__Work instructions__: Render every line of the listing below as a JSON array of strings, one string per line. Omit blank lines and the pictures.

□ □ □ □ □ □ □

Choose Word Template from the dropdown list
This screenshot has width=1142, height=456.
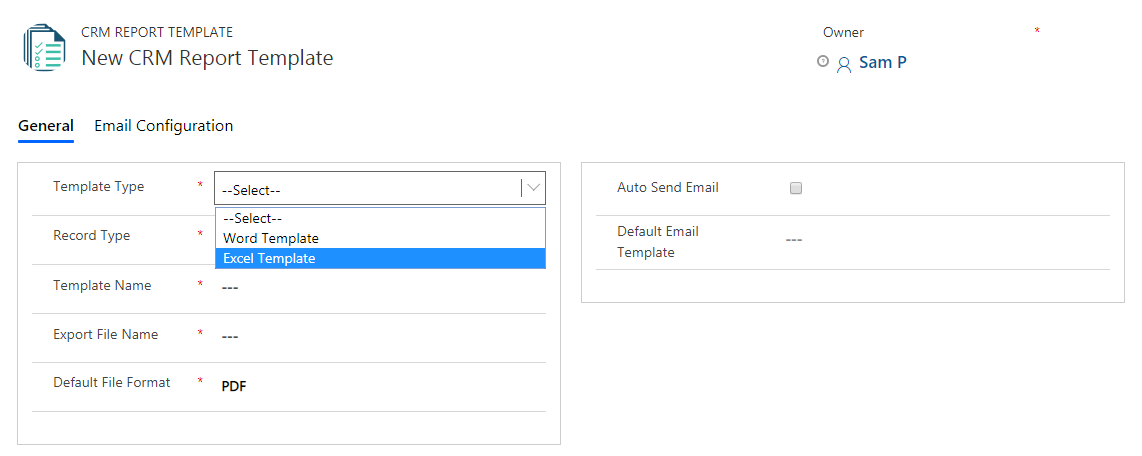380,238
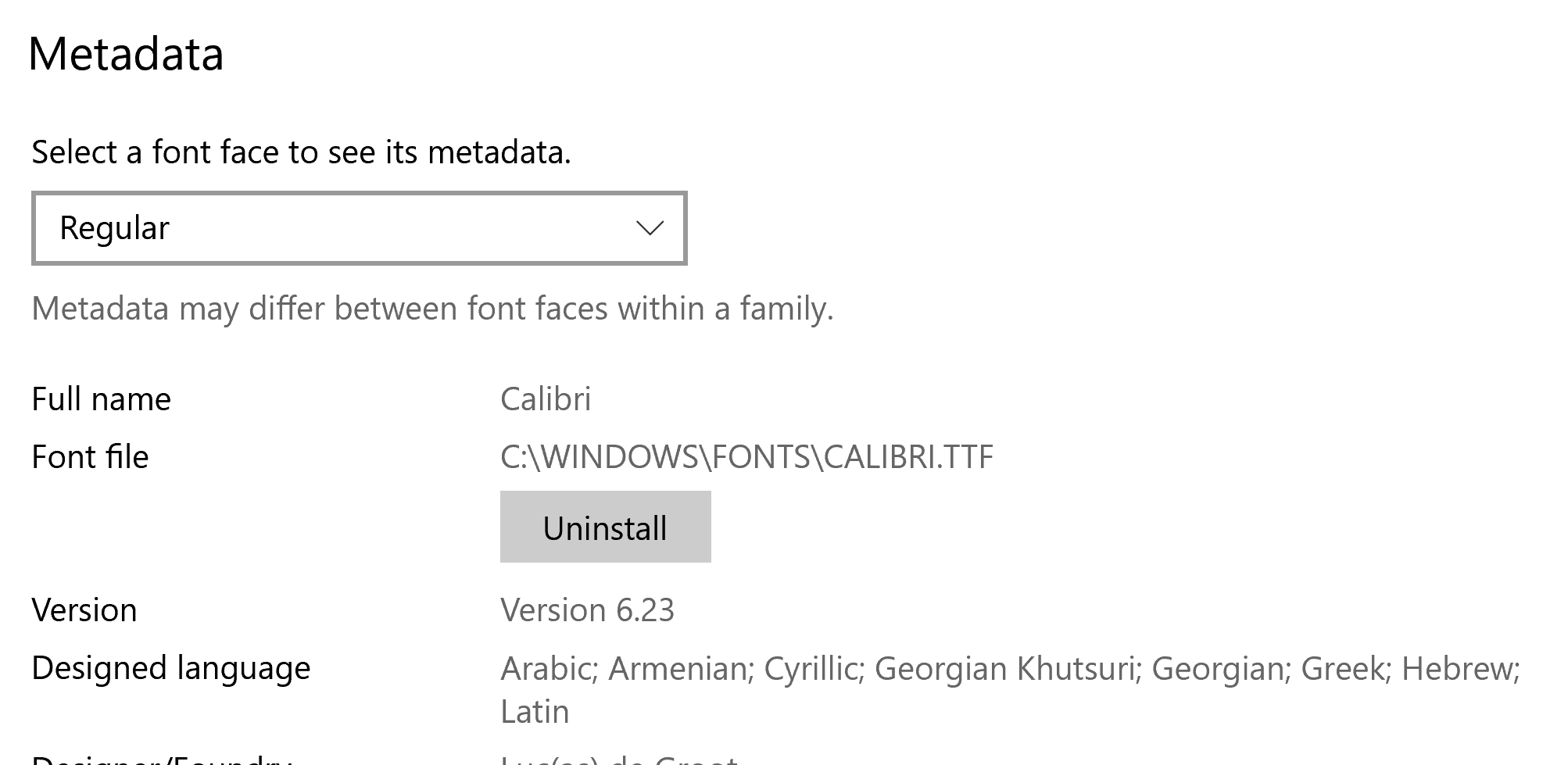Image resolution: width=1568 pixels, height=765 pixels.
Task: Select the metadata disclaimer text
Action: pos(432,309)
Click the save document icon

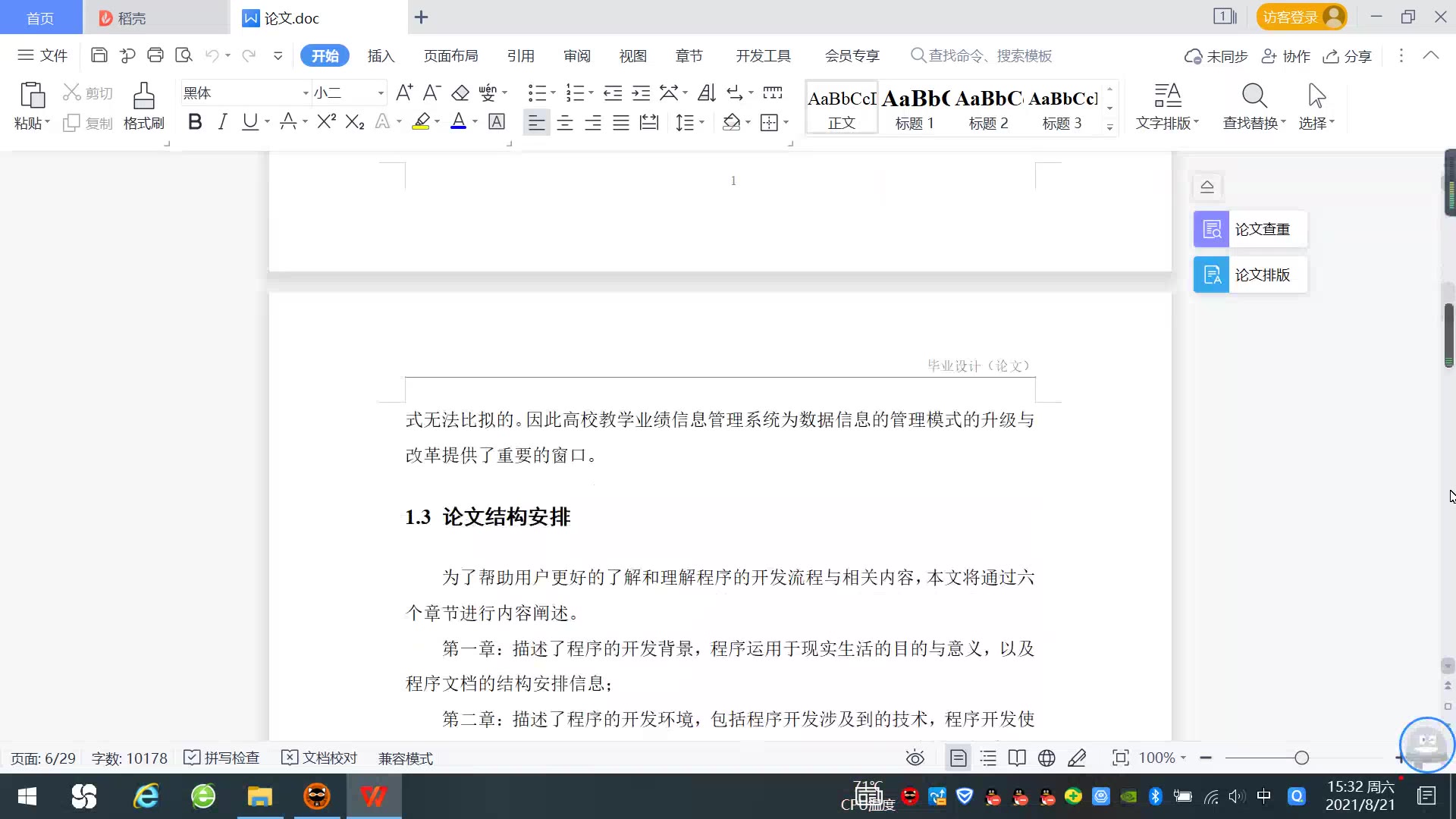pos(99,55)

□ □ □ □ □ □ □

__Answer for the task__:
[
  "Choose Word Template from the dropdown list",
  "This screenshot has width=1142, height=456.",
  "380,238",
  "Image resolution: width=1568 pixels, height=765 pixels.",
  "Task: Select the metadata disclaimer text",
  "Action: pos(432,309)",
  "Click the save document icon",
  "pos(99,55)"
]